**WHAT THE TASK REQUIRES**
The answer must consist only of the lines from the line with "Task: Open the 安庆 city weather link" to the line with "Click the Cycle Name column header", both included, exactly as they stand below.

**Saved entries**
- - - - - - -
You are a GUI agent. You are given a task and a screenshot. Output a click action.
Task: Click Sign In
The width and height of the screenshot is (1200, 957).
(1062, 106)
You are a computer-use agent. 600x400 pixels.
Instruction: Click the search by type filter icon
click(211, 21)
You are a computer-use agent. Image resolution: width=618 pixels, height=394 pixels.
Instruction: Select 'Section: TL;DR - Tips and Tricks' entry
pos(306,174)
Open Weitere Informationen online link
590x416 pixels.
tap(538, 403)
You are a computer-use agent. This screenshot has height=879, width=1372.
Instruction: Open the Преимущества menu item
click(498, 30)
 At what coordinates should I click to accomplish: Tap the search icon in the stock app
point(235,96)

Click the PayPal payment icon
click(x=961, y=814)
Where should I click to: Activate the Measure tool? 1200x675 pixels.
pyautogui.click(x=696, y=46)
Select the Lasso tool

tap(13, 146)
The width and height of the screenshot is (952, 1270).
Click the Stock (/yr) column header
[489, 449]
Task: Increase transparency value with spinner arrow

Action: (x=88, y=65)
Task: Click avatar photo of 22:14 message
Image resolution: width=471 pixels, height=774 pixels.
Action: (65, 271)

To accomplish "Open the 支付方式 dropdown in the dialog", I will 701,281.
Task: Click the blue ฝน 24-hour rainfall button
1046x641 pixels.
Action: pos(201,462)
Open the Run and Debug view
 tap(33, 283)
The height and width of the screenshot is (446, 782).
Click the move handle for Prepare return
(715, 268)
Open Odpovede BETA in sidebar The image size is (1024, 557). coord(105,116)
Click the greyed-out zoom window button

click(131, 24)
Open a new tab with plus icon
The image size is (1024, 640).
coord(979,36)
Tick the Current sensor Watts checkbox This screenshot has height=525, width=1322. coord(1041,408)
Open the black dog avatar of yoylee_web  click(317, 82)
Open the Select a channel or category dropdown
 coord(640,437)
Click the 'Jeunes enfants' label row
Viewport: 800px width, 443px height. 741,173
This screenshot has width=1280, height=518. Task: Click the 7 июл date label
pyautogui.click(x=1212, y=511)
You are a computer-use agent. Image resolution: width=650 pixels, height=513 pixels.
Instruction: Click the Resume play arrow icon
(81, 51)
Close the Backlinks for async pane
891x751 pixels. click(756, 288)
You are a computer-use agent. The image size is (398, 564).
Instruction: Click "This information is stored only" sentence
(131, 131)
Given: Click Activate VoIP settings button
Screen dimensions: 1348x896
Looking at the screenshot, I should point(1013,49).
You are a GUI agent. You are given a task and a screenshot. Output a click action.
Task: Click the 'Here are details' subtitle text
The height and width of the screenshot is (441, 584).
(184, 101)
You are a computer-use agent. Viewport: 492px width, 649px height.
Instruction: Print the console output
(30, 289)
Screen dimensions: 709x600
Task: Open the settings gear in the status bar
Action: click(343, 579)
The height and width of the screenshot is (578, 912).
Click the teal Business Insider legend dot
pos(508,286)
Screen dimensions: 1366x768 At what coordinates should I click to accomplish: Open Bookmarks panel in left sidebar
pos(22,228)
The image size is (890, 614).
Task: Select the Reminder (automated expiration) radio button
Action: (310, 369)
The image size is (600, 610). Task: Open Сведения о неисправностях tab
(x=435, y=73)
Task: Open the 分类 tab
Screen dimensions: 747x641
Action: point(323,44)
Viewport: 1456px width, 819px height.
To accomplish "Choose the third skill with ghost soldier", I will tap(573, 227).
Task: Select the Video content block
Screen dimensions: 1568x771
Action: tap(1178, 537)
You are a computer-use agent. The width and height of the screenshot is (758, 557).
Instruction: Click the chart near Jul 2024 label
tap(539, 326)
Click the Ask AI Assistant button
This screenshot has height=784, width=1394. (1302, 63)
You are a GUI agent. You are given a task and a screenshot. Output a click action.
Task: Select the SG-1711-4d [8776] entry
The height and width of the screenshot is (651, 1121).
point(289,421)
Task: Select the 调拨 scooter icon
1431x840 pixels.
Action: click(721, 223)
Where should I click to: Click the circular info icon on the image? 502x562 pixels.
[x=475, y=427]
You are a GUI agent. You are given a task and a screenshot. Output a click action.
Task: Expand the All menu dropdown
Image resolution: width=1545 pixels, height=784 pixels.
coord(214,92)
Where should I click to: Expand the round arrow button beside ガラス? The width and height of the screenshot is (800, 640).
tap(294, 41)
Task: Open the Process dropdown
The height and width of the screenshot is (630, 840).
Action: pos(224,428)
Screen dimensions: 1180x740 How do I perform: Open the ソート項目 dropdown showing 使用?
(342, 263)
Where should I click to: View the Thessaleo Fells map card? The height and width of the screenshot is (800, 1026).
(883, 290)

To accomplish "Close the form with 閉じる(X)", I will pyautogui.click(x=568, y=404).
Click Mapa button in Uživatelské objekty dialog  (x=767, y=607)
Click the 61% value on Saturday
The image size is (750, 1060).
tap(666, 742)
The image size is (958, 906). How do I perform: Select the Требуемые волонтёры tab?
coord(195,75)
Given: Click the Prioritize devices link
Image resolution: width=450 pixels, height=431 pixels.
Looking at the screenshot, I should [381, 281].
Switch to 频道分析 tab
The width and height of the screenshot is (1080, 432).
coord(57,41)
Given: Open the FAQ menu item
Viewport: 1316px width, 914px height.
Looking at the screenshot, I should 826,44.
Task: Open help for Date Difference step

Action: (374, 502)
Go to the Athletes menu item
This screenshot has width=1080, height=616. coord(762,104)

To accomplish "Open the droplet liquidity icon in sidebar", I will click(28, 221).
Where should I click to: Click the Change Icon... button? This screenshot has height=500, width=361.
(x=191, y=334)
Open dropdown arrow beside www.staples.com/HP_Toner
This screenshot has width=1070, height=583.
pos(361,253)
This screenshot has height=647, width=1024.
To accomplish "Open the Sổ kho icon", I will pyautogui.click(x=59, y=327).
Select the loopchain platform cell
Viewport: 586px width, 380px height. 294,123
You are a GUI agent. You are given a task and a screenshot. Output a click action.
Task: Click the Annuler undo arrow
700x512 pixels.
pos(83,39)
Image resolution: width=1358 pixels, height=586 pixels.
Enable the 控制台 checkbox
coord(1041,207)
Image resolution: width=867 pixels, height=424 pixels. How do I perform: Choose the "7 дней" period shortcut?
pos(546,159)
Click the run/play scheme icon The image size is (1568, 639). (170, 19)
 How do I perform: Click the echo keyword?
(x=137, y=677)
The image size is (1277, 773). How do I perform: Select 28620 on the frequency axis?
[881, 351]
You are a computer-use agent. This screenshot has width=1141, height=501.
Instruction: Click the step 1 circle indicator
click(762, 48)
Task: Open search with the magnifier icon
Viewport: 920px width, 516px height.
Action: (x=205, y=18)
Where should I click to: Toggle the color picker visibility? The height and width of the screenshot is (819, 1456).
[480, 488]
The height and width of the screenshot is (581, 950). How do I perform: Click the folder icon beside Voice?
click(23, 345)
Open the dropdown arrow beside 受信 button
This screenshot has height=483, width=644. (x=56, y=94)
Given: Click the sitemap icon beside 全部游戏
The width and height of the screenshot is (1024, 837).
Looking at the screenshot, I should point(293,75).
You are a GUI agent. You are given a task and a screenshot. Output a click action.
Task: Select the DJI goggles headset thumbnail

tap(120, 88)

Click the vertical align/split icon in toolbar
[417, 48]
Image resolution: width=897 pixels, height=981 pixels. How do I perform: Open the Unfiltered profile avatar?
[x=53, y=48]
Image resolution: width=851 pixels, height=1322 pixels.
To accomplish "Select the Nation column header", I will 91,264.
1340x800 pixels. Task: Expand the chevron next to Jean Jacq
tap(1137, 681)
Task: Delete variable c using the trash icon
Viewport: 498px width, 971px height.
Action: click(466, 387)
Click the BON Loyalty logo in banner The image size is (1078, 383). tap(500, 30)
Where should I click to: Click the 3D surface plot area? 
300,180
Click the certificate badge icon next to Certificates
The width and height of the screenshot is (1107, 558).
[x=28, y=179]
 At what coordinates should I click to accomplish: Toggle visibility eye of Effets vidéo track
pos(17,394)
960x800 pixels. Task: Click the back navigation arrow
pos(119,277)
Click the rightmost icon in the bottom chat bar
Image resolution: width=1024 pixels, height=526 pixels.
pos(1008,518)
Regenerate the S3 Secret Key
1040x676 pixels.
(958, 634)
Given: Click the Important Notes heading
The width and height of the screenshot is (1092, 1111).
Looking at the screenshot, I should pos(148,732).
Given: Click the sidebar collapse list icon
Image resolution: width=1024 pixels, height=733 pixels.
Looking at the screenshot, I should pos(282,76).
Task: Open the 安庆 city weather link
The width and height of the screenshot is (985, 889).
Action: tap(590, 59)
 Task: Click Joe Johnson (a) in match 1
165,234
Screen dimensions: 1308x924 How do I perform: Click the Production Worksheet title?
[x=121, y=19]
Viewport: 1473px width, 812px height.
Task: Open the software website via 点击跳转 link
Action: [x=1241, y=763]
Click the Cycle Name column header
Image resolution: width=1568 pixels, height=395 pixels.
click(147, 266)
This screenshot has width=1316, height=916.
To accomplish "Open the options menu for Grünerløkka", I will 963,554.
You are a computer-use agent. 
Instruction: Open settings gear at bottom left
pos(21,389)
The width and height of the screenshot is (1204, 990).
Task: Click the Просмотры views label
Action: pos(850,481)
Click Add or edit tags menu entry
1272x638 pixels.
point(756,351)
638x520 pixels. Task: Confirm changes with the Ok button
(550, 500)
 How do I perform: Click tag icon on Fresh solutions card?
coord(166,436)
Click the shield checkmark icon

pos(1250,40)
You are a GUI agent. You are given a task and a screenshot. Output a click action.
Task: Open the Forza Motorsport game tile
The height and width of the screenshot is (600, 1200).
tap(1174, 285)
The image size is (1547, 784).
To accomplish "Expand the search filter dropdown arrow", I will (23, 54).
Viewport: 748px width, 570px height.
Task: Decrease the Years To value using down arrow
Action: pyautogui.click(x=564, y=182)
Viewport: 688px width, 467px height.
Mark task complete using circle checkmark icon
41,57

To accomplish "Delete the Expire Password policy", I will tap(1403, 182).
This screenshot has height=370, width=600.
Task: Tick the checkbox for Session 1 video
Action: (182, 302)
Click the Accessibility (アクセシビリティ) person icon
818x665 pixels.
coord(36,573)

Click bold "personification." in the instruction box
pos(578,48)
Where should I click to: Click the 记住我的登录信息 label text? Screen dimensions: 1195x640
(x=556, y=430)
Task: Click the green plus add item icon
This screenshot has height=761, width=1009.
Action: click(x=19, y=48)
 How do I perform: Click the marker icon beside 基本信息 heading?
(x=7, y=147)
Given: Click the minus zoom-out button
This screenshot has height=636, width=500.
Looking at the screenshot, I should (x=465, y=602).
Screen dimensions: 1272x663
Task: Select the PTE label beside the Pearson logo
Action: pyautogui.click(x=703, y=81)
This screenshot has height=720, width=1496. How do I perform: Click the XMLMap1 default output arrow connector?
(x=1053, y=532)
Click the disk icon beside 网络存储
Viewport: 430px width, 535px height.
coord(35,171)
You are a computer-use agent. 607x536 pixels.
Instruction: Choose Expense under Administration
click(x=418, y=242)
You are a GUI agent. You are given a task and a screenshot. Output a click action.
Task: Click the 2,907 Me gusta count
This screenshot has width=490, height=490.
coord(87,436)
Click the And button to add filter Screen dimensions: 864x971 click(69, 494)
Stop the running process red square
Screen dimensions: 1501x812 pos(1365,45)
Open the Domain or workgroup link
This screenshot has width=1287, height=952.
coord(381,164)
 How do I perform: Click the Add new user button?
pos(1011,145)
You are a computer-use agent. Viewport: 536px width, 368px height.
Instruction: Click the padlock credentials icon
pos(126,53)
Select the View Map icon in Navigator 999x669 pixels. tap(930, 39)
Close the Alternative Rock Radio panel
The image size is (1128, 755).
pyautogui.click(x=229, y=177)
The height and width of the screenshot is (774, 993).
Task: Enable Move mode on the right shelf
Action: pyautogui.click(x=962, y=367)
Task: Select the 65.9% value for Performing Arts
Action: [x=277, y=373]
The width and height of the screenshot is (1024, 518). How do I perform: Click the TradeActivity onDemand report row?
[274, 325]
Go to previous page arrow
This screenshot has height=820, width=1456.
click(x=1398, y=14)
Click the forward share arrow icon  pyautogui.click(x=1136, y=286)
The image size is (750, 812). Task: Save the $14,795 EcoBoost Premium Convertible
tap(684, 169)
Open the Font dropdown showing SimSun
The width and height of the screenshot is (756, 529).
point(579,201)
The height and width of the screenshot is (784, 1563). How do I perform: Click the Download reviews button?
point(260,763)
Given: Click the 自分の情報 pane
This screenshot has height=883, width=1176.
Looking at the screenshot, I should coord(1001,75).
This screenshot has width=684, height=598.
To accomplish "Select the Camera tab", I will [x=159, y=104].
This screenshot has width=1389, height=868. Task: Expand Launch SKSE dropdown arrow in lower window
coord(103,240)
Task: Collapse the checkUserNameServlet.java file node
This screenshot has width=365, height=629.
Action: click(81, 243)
- - - - - - -
**SOLUTION FOR THIS EXERCISE**
Task: Open the 安庆 city weather link
The width and height of the screenshot is (985, 889).
Action: tap(590, 59)
 Task: Click Joe Johnson (a) in match 1
165,234
Screen dimensions: 1308x924 How do I perform: Click the Production Worksheet title?
[x=121, y=19]
Viewport: 1473px width, 812px height.
Task: Open the software website via 点击跳转 link
Action: [x=1241, y=763]
Click the Cycle Name column header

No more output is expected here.